The Importance of Thinking Conditionally

Conditional probability is the concept that addresses the following fundamental question: how should we update our beliefs in light of the evidence we observe? In fact, a useful perspective is that all probabilities are conditional; whether or not it's written explicitly, there is always background knowledge (or assumptions) built into every probability.
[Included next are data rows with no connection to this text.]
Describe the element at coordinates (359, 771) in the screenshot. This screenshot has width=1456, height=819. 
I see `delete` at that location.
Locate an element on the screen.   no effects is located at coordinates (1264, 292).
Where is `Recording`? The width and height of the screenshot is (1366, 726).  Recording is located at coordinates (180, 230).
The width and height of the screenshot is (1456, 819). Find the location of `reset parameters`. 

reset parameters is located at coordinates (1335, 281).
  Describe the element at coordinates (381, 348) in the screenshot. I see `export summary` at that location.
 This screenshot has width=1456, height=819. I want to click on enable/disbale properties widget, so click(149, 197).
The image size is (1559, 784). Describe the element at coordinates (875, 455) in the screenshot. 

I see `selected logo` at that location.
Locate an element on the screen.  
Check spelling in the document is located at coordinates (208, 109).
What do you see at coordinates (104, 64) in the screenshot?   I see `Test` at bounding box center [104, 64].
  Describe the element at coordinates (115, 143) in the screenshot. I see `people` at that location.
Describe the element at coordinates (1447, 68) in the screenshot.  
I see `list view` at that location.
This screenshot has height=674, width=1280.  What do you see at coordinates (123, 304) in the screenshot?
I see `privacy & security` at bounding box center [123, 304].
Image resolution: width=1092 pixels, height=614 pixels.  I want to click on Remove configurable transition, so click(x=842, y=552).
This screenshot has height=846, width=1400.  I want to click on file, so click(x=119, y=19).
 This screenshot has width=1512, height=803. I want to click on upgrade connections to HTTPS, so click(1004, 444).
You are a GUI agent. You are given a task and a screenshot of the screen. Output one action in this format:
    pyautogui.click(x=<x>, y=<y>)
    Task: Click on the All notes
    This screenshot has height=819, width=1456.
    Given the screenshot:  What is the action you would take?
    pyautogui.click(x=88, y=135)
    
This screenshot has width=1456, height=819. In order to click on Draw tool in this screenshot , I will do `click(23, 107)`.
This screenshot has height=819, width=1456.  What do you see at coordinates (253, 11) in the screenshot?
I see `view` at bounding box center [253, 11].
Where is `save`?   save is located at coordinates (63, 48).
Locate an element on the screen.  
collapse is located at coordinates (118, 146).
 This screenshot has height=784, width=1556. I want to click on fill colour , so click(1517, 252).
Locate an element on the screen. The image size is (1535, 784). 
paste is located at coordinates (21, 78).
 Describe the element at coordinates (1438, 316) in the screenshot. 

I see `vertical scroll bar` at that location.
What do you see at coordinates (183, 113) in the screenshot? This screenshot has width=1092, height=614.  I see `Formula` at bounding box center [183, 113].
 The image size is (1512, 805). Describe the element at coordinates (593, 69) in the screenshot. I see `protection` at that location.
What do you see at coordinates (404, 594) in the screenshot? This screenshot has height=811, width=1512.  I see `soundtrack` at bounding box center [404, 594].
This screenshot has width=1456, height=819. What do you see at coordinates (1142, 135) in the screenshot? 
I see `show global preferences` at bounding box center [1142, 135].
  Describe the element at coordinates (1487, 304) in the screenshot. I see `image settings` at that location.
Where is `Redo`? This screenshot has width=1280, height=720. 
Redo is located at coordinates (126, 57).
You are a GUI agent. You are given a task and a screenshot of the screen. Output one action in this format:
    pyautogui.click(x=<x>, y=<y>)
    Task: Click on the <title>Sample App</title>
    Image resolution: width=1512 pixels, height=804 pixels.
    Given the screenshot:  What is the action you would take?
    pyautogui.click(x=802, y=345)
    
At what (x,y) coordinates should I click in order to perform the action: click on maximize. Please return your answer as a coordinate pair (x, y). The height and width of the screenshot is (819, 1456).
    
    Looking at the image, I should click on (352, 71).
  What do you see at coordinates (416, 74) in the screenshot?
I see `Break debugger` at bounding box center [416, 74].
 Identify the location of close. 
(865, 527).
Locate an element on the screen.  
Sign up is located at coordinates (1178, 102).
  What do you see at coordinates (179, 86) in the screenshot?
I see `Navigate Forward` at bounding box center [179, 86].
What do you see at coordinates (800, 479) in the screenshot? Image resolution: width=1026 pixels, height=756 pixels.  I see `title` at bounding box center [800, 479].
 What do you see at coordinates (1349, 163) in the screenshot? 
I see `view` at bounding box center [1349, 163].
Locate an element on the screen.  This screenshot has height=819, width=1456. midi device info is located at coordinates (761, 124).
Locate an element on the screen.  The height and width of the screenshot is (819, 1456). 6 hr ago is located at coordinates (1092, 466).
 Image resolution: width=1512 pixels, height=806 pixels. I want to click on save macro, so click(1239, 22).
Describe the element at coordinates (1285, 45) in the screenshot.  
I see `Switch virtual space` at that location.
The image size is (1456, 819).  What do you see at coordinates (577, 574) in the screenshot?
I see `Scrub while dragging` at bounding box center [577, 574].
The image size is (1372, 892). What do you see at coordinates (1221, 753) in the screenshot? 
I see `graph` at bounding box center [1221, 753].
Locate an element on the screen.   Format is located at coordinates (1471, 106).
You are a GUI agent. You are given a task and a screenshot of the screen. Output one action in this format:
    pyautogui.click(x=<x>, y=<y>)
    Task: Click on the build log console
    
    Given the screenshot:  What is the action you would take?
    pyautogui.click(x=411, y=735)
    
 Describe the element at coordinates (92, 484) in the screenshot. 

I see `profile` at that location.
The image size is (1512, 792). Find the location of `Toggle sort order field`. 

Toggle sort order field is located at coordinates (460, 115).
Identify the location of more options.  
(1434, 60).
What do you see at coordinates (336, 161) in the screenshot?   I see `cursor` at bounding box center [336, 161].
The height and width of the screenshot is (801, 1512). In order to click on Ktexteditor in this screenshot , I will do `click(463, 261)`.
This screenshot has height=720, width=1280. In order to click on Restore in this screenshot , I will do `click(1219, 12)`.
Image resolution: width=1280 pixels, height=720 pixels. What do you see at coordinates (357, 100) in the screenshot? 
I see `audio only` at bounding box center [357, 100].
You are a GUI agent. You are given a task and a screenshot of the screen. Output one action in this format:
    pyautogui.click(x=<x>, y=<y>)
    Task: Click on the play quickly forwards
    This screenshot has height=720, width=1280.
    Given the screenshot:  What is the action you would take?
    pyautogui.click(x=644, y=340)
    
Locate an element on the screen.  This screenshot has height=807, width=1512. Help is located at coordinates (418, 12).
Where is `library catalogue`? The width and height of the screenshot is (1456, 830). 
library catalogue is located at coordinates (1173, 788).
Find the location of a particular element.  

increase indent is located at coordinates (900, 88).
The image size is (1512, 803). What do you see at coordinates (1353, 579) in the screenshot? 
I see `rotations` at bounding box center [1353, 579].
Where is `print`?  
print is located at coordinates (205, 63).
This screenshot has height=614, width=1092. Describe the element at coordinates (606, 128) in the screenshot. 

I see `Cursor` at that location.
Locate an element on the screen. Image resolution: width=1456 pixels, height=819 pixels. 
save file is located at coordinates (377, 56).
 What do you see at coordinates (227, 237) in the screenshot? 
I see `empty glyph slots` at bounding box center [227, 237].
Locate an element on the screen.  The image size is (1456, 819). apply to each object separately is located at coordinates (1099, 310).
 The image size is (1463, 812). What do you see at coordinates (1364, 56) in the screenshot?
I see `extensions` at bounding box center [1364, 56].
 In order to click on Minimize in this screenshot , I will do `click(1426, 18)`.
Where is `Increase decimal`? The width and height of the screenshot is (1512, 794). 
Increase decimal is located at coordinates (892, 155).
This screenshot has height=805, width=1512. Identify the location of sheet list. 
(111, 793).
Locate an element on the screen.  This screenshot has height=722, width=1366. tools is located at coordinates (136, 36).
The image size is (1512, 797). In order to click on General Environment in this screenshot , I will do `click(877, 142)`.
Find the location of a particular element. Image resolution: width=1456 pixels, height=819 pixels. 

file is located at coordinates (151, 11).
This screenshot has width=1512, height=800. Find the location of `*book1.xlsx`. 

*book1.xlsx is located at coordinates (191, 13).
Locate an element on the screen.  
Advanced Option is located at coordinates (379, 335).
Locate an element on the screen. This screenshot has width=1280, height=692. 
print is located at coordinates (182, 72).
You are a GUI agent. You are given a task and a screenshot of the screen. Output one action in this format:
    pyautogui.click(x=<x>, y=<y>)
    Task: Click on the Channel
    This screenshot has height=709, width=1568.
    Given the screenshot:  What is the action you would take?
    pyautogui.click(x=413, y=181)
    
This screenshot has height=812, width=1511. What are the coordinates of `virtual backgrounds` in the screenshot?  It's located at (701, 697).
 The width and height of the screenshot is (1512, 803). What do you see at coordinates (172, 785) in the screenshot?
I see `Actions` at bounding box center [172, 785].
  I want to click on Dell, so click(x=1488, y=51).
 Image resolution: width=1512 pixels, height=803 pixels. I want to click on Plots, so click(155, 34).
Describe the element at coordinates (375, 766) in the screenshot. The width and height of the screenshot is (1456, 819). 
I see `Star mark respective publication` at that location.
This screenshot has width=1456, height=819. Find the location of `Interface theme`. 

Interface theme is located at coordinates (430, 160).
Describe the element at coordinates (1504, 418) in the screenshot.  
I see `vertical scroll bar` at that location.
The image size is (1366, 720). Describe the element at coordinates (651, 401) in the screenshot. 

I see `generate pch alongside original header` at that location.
In addition to giving us a technique for updating our probabilities based on observed information, conditioning is a very powerful problem-solving strategy, often making it possible to solve a complicated problem by decomposing it into manageable pieces with case-by-case reasoning. Due to the central importance of conditioning, we say that conditioning is the soul of statistics.

Definition and Ituition

Definition: Conditional Probability

If $A$ and $B$ are events with $P(B) > 0$ , then the conditional probability of $A$ given $B$ , denoted by $P(A|B)$ , is defined as
$P(A|B) = \frac{P(A\cap B)}{P(B)}.$

Here $A$ is the event whose uncertainty we want to update, and $B$ is the evidence we observe (or want to treat as given). We call $P(A)$ the prior probability of $A$ and $P(A|B)$ the posterior probability of $A$ (''prior" means before updating based on the evidence, and ''posterior" means after updating based on the evidence). It is important to interpret the event appearing after the vertical conditioning bar as the evidence that we have observed or that is being conditioned on: $P(A|B)$ is the probability of $A$ given the evidence $B$ , not the probability of some entity called $A|B$ .

Example Two Cards

Solution: By the naive definition of probability and the multiplication rule,

P(A \cap B) = \frac{13 \cdot 25}{52 \cdot 51} = \frac{25}{204},

since a favorable outcome is determined by choosing any of the 13 hearts and then any of the remaining 25 red cards. Also, $P(A)=1/4$ since the 4 suits are equally likely, and

P(B) = \frac{26 \cdot 51}{52 \cdot 51} = \frac{1}{2}

since there are 26 favorable possibilities for the second card, and for each of those, the first card can be any other card. A neater way to see that $P(B)=1/2$ is by symmetry: from a vantage point before having done the experiment, the second card is equally likely to be any card in the deck. We now have all the pieces needed to apply the definition of conditional probability:

\begin{align*} P(A|B) &= \frac{P(A \cap B)}{P(B)} = \frac{25/204}{1/2}=\frac{25}{102}, \\ P(B|A) &= \frac{P(B \cap A)}{P(A)} = \frac{25/204}{1/4} = \frac{25}{51}.\\ \end{align*}

This is a simple example, but already there are several things worth noting.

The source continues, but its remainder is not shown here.